## [TESTO FORNITO]
▽
Che meraviglia le prime tavole dense di concretezza, fatiche, sonno, sguardi “adulti” in bambini che della vita senza dubbio hanno già conosciuto molto, e certamente non la parte migliore.

Mi scuote senza dire nulla, scuote i miei fratelli avvinghiati a me.
È ora di alzarsi.

Ma il buio non è solo quello della pesantezza fisica, è il buio della mente, dell’ignoranza che permette di essere presi in giro dal padrone quando, per l’ennesima volta, con accanto il proprio figlio vestito a festa, gli si chiede come mai ancora non arrivi l’energia elettrica. E quella lettera, che il signor conte e il signor avvocato porgono, lui, contadino analfabeta, proprio non riesce a decifrare: conterrà davvero  la richiesta di energia elettrica?
Come reagire?
Non con la passività, nemmeno con la violenza. Il padre del giovane ragazzino, il giovane protagonista a cui Silei affida la voce narrante, lo manda dal prete.

Senza dire nulla mi ha preso per mano e mi ha trascinato con sé.
Dopo un’ora che camminavamo gli ho detto: “Ma dove andiamo?”
“Ti porto dal prete, in montagna!”
“Che prete? Quale prete?” e mi sono fermato.
“Dal prete matto!” mi ha spiegato. “Il priore di Barbiana, quello che insegna a leggere e scrivere ai figli dei contadini!”
“Ma io non ci voglio andare! Non mi piace di leggere e scrivere!” ho protestato.
E lui mi ha mollato uno schiaffo che ancora mi bruciano sulla guancia le cinque dita.

Inizia così il viaggio metaforico dal buio alla luce, dall’ignoranza alla conoscenza, dalla debolezza al riscatto. Incontriamo Don Milani, un prete “fissato con le lettere e con le parole” con quel sorriso mesto e diretto, di chi sa come trattare chi a scuola proprio non vuole andare:

Ho incrociato le braccia e ho detto: “Io non voglio né leggere, né scrivere!”
“Meno male!” ha detto il prete. “Perché se volevi leggere e scrivere, oggi ti andava male perché noi… oggi si impara a nuotare!”

Il buio ci accompagna ancora, sempre più illuminato dal bianco. Sfogliando le pagine viene quasi da socchiudere gli occhi per scorgere meglio i contorni tra i segni bianchi sul pesante sfondo nero, quasi righe di un quaderno (geniale!). Una tecnica che parrebbe quasi pensata appositamente, ma sappiamo non essere così: quelle specie di incisioni a scavare su un fondo di pastelli a olio sono la cifra stilistica di Simone Massi. Graffi bianchi che lentamente tolgono il nero rivelando forme e figure. Don Milani di nero deve averne graffiato molto, per far emergere uomini e pensieri – “invece che dirti lui le cose a te, te le faceva dire te a lui. E così dicevi delle cose che non sapevi di sapere. Si chiama pensare”.
△
## [ESTRATTI DEL MATERIALE]
▽
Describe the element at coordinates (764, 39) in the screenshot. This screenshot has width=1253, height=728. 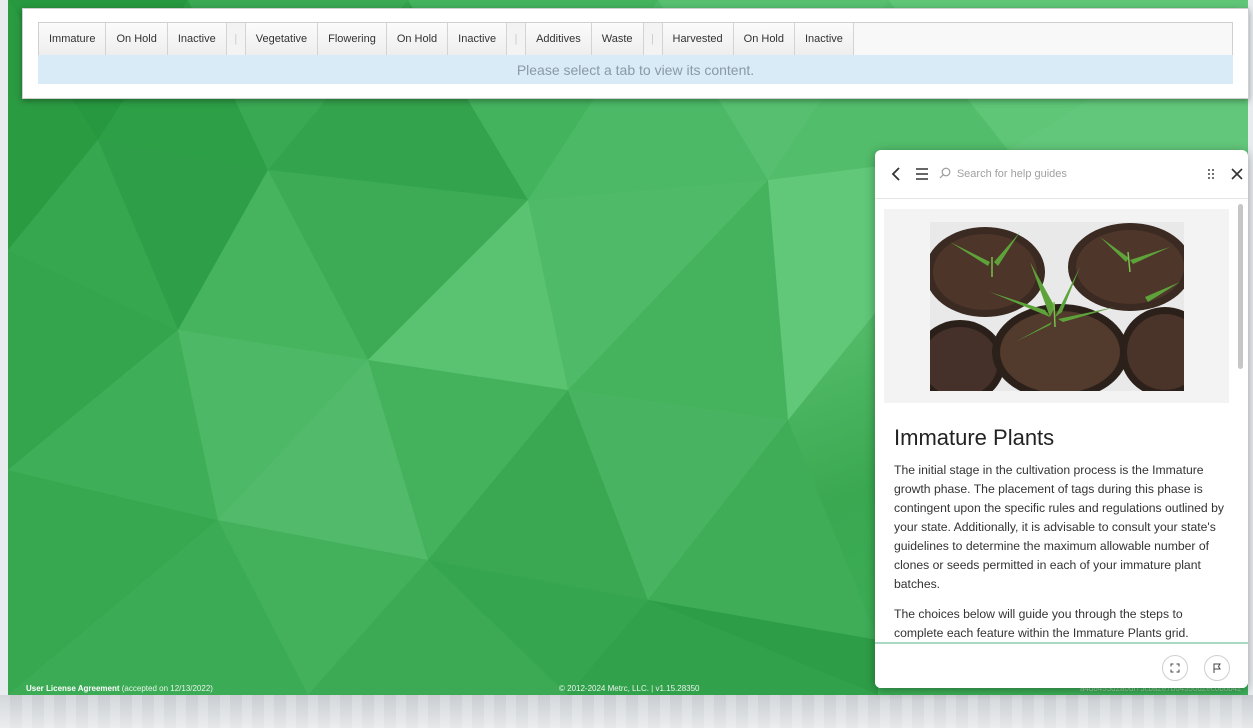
△
▽
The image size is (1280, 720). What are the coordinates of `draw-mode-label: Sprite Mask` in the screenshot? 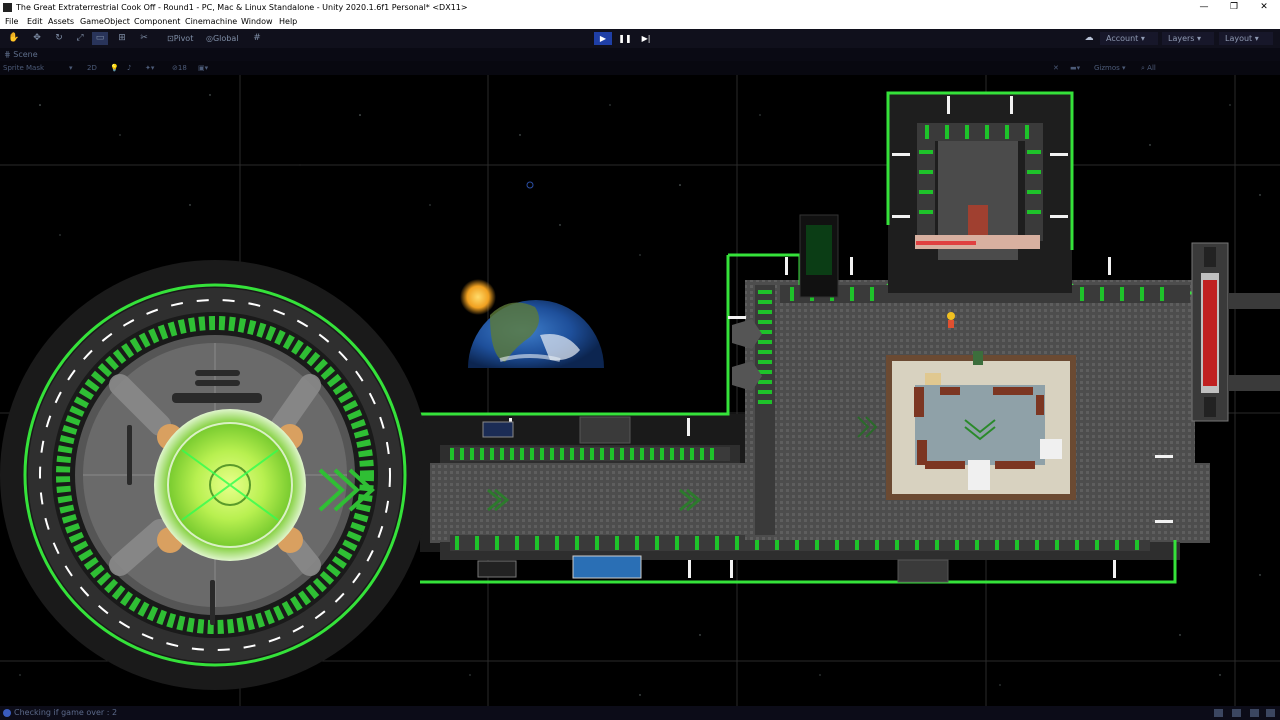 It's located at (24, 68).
△
▽
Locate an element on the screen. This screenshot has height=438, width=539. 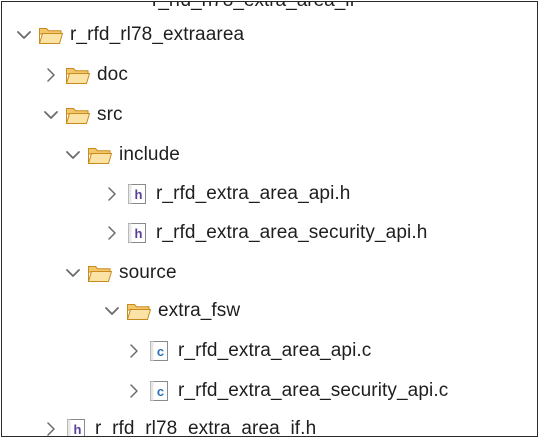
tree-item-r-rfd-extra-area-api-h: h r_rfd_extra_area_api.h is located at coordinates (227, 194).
△
## [PROBLEMA]
Indica, in base al testo fornito, in che cosa consiste la cifra stilistica di Simone Massi.

## [SOLUZIONE DELL'ESERCIZIO]
In incisioni che scavano su un fondo di pastelli a olio: graffi bianchi che lentamente tolgono il nero rivelando forme e figure.